##### Data for this task
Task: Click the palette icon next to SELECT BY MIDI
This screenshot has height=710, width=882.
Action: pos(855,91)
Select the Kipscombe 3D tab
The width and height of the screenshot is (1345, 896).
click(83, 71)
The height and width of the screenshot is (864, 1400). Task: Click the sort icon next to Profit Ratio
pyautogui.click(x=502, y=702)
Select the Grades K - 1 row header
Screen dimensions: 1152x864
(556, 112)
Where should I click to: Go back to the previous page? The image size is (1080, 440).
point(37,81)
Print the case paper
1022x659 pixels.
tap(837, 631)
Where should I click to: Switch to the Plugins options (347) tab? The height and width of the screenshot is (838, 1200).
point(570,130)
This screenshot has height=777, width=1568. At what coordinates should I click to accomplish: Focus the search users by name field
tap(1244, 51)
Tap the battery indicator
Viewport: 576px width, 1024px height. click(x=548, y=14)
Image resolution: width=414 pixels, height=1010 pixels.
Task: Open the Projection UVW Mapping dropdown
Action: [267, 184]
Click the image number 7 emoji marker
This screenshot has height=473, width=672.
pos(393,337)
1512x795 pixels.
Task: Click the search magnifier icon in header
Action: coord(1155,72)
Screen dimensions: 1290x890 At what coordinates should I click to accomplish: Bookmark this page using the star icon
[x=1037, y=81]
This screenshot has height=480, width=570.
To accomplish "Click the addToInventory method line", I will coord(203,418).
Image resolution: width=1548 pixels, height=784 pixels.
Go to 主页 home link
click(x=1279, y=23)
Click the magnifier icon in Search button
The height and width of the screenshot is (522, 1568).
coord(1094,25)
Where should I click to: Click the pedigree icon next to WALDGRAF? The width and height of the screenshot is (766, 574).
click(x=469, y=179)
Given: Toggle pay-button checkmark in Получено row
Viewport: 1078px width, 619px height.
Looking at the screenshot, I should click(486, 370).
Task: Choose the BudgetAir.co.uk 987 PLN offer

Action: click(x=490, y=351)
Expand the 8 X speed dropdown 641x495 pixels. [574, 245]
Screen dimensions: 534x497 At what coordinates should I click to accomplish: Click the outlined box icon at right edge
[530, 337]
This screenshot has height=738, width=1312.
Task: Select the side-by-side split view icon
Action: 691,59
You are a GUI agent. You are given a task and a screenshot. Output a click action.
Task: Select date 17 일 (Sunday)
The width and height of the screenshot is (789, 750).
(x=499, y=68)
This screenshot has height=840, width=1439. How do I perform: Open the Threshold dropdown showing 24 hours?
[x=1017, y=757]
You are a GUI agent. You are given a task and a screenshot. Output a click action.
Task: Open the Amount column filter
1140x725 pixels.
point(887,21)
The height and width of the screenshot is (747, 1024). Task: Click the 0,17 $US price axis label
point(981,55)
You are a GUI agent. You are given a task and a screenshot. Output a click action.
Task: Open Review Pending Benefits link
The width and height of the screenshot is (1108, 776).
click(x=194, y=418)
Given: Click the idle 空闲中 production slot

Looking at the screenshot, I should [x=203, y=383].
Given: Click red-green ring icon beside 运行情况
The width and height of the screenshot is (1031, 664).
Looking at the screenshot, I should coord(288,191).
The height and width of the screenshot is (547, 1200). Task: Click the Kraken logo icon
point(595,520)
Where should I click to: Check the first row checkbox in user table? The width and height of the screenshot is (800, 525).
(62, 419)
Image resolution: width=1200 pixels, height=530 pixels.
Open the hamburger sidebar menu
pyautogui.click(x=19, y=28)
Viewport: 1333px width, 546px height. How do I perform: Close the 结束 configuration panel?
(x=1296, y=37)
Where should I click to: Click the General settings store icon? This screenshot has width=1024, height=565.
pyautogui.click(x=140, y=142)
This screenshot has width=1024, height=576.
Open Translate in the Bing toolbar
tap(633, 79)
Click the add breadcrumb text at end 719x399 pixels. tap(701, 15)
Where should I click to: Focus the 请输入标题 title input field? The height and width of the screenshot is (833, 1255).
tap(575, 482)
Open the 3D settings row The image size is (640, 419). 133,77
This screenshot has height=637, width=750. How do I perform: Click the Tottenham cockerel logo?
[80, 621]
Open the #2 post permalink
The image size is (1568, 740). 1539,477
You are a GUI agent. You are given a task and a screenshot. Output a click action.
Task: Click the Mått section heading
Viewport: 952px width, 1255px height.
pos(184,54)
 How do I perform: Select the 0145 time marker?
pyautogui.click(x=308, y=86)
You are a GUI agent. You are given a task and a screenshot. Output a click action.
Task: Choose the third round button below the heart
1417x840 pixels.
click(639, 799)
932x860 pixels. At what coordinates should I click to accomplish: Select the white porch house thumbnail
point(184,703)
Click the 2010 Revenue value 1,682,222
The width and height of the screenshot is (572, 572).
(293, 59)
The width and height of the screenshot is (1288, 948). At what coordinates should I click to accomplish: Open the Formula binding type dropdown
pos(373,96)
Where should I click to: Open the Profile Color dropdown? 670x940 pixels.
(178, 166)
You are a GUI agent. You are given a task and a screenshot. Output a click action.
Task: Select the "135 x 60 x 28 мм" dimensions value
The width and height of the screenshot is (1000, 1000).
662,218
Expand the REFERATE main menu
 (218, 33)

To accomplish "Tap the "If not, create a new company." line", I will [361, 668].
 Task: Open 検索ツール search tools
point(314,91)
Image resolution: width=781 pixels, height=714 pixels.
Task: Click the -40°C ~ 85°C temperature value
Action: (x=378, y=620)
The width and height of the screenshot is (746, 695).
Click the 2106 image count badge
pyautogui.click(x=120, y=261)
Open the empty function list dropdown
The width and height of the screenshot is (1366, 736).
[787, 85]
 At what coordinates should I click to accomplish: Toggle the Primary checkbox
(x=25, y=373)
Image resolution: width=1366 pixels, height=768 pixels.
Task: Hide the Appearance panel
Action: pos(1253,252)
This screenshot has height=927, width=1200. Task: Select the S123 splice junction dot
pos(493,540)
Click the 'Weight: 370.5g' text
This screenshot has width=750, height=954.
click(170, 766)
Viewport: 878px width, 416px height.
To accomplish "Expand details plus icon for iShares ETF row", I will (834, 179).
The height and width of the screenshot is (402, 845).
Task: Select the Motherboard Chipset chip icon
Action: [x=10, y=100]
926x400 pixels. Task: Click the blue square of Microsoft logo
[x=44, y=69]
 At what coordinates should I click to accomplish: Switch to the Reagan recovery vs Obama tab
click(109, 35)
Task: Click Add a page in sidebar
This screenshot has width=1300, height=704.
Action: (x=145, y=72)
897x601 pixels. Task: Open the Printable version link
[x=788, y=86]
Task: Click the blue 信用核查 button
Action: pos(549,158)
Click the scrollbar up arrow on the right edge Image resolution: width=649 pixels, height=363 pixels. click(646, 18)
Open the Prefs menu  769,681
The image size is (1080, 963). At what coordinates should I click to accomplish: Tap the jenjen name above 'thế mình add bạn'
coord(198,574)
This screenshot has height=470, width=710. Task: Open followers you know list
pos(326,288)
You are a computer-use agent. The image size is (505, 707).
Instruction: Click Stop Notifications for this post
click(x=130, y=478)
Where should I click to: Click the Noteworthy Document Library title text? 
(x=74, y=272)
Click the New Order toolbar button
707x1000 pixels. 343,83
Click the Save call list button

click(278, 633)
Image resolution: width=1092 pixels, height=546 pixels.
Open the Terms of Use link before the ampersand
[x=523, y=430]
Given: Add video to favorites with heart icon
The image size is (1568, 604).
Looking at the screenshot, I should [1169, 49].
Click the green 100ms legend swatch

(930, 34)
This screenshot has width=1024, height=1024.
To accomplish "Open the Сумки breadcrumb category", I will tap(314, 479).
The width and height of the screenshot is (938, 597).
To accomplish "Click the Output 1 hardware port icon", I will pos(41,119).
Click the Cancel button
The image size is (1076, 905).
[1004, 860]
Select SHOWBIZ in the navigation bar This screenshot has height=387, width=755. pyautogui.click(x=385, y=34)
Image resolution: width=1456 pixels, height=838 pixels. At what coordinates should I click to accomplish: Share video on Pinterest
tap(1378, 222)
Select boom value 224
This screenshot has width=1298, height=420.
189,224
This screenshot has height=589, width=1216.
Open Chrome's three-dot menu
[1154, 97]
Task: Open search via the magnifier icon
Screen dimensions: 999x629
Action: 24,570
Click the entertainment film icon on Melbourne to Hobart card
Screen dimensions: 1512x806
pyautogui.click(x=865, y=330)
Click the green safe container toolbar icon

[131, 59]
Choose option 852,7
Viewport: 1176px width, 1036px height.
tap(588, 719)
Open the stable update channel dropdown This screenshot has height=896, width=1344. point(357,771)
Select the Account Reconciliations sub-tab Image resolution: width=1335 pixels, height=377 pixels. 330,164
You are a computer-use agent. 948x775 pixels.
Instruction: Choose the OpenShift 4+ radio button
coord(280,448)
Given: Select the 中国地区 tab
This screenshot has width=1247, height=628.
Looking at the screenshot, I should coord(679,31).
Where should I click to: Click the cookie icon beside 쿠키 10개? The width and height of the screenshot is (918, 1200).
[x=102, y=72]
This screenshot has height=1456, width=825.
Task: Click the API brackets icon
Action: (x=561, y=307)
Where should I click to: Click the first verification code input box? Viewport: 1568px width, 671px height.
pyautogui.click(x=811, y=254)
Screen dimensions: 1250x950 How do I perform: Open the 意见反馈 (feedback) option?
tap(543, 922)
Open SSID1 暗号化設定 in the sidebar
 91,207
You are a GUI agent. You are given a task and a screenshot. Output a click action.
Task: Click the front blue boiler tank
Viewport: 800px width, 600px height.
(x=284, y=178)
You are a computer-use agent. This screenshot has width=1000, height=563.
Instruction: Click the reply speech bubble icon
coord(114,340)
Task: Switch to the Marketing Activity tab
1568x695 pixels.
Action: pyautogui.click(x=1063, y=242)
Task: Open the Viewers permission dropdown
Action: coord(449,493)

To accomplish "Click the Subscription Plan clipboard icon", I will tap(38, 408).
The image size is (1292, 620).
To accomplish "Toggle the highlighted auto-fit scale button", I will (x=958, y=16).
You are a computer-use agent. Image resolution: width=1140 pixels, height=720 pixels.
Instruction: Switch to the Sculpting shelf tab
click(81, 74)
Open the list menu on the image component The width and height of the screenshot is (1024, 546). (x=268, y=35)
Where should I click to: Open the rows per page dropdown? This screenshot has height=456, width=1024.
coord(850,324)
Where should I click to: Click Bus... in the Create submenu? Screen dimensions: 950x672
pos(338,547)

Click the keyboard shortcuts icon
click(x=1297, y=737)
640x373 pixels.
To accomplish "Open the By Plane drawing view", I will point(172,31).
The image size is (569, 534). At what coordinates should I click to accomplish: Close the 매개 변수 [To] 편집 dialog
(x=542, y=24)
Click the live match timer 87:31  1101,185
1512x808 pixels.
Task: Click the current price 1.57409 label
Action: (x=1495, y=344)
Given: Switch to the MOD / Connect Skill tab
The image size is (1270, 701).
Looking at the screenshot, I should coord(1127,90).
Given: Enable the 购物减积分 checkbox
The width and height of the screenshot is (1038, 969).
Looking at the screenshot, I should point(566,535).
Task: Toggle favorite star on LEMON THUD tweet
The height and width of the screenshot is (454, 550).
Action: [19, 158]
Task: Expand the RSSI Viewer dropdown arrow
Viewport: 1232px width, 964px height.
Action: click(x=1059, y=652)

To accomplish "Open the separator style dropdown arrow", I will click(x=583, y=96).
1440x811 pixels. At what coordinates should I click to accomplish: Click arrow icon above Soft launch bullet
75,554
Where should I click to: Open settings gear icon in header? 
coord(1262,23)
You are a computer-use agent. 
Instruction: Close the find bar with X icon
##########
What you will do: Give back, word for word, only the lines above from the line holding "Open the Terms" to the line holding "Task: Open search via the magnifier icon", both included.

Answer below:
Open the Terms of Use link before the ampersand
[x=523, y=430]
Given: Add video to favorites with heart icon
The image size is (1568, 604).
Looking at the screenshot, I should [1169, 49].
Click the green 100ms legend swatch

(930, 34)
This screenshot has width=1024, height=1024.
To accomplish "Open the Сумки breadcrumb category", I will tap(314, 479).
The width and height of the screenshot is (938, 597).
To accomplish "Click the Output 1 hardware port icon", I will pos(41,119).
Click the Cancel button
The image size is (1076, 905).
[1004, 860]
Select SHOWBIZ in the navigation bar This screenshot has height=387, width=755. pyautogui.click(x=385, y=34)
Image resolution: width=1456 pixels, height=838 pixels. At what coordinates should I click to accomplish: Share video on Pinterest
tap(1378, 222)
Select boom value 224
This screenshot has width=1298, height=420.
189,224
This screenshot has height=589, width=1216.
Open Chrome's three-dot menu
[1154, 97]
Task: Open search via the magnifier icon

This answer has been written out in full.